Ask anyone who knew me as a teenager what I was like and they’ll probably tell you they are a bit surprised I have made something half-decent of myself since.
I was always the moody reclusive one who simply hated everything about me – from my height to my weight to my teeth to my feet to my soul. Nothing looked or felt good. Nothing about me seemed loveable – at least to me.
And I didn’t believe I had a vagueness of brightness in my future. Just take this entry into one of my old diaries that I earthed up recently:
Sunday August 20 2000
Time goes by. Hours turn to days which turn into weeks, months, years. Then eventually, you realise how everything is one day going to be a speck of nothing in history. What’s the whole point of this melodrama?
I continued the next day to say,
I can’t just base my life on delayed gratification and wait my turn in the Good Fortune’s Queue. There’s no future for a person who sees no future in their future.
It’s funny how I proved myself wrong because though I didn’t believe in a future for me, I did wait in that Good Fortune’s Queue and have made it to today to some place where I can say with affirmation that I AM going somewhere – and that that somewhere is to the top!
So what changed within me, you ask. At which point did I draw the line and decide that I would be someone and do something?
I can’t answer that question with any certainty because there was no line drawn, no unequivocal decision made.
A series of events – which at first seemed tragic – somehow led me to today where I can look back and say, “Ah, yes, that had to happen to get me to today!”
What are those events?
The most important has to be the collision between the spectacular fall from grace of the Zimbabwean economy and my ending high school. While everyone else’s folks were able to send them to South Africa, Australia, the UK and the US for a sound university education, I had to stay behind and wade through a new culture of learning and living that was far removed from my pristine private school education.
I had to learn to queue for money, bread, milk and text books; to save up my devaluing spending money to check information on the Internet; to catch the slow-chugging uncomfortable train between Bulawayo and Harare on semester breaks and lastly (and most unpleasantly) to share communal bathrooms in a dingy YWCA hostel where the scampering rats in the roof kept me company on the late nights I stayed up to read.
I often felt like giving up and saying it was too hard for me, that I was too fragile, too broken to keep fighting. And there were tears and thoughts of giving up for I didn’t see the future in my future.
But somehow I didn’t give up, hardly knowing where the fight back could possibly take me, hardly believing that I could ever catch up with all my former schoolmates whose lives in the photos I saw of them seemed so much more of a joy to live than my much tougher version.

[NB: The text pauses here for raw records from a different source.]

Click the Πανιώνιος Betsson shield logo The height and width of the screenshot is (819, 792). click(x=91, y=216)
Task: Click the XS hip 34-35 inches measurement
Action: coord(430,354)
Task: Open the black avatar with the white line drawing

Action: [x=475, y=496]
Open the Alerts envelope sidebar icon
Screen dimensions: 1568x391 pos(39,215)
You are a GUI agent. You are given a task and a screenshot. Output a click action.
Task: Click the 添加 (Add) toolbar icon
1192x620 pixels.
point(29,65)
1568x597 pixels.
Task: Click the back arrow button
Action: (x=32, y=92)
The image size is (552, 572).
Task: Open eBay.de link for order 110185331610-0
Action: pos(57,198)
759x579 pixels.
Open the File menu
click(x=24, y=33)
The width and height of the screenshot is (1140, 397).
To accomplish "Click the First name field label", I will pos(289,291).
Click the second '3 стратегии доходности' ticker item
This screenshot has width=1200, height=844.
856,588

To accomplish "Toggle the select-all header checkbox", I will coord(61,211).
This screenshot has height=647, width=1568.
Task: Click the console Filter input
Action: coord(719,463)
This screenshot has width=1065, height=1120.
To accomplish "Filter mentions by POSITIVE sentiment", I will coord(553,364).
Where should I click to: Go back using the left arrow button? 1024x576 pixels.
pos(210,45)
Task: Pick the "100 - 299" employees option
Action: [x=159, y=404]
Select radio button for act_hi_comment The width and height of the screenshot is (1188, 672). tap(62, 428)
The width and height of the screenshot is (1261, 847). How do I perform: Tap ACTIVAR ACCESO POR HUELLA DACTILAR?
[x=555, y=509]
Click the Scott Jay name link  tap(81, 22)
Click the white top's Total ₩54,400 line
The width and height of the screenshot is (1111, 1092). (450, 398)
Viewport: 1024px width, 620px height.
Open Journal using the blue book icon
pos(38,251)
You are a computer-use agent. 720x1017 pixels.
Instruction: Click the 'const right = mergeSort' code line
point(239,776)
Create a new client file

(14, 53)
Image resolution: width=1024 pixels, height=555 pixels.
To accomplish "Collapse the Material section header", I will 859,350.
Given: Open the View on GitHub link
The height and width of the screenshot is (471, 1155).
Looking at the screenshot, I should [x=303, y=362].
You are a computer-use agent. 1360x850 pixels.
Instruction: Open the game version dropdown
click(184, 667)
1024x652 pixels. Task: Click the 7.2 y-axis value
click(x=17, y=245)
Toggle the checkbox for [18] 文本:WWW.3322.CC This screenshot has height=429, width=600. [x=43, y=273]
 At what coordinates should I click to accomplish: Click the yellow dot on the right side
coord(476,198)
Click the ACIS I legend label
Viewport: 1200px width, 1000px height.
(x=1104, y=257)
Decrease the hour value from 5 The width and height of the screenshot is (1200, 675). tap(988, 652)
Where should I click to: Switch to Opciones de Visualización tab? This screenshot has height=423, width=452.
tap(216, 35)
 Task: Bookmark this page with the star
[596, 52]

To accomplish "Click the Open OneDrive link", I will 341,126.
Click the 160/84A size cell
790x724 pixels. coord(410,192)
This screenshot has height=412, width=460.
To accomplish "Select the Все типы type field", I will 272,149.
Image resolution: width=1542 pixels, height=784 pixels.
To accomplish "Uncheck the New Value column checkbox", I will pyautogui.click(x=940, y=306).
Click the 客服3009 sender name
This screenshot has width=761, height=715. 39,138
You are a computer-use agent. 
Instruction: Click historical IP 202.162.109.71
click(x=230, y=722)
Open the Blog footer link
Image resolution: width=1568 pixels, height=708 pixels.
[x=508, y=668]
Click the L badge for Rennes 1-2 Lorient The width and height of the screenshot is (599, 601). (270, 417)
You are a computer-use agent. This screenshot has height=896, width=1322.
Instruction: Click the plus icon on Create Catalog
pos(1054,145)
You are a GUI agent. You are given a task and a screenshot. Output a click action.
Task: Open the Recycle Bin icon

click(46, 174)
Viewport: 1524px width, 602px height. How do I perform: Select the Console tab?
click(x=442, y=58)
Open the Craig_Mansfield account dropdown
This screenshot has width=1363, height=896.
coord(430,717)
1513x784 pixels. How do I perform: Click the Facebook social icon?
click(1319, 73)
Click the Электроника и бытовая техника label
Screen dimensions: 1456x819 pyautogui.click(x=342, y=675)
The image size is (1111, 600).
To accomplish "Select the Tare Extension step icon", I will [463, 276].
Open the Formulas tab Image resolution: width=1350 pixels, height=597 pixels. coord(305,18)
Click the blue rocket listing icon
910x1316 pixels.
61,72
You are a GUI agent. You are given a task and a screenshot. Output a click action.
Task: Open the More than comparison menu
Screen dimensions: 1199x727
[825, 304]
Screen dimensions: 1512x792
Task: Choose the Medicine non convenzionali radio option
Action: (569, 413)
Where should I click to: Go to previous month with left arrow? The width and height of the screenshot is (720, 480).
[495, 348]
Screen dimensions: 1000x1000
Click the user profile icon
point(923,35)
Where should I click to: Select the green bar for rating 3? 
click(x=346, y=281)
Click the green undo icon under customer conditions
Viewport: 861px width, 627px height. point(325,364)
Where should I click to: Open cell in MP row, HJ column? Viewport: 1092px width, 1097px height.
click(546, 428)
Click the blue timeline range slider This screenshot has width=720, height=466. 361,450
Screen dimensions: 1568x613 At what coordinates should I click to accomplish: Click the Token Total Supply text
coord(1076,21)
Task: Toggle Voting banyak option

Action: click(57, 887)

And slowly, things began to open up. Slowly, I began to surprise even myself – the hardened sceptic who had preached doom over my own life. Slowly, the words that I wrote and shared began to resonate with life and recognition among people I could never have believed read them.
Perhaps my most startling revelation was one fine Wednesday morning in May 2007, when as an intern on university attachment, I received an email from an organisation based far off in Uganda telling me that I had won an Africa-wide award for HIV and AIDS communication for the articles I had been writing about the epidemic in my part of the world. Just remembering the moment, I can feel the same knot of incomprehensible excitement tighten within my belly.
My prize was to finally leave Zimbabwe, after 23 years of never having seen anything but this one nation, to get on an aeroplane for the first time in my life and fly off to Sandton in South Africa to stay in the Hilton Hotel and attend fancy does and tour some of the must-see places in Gauteng.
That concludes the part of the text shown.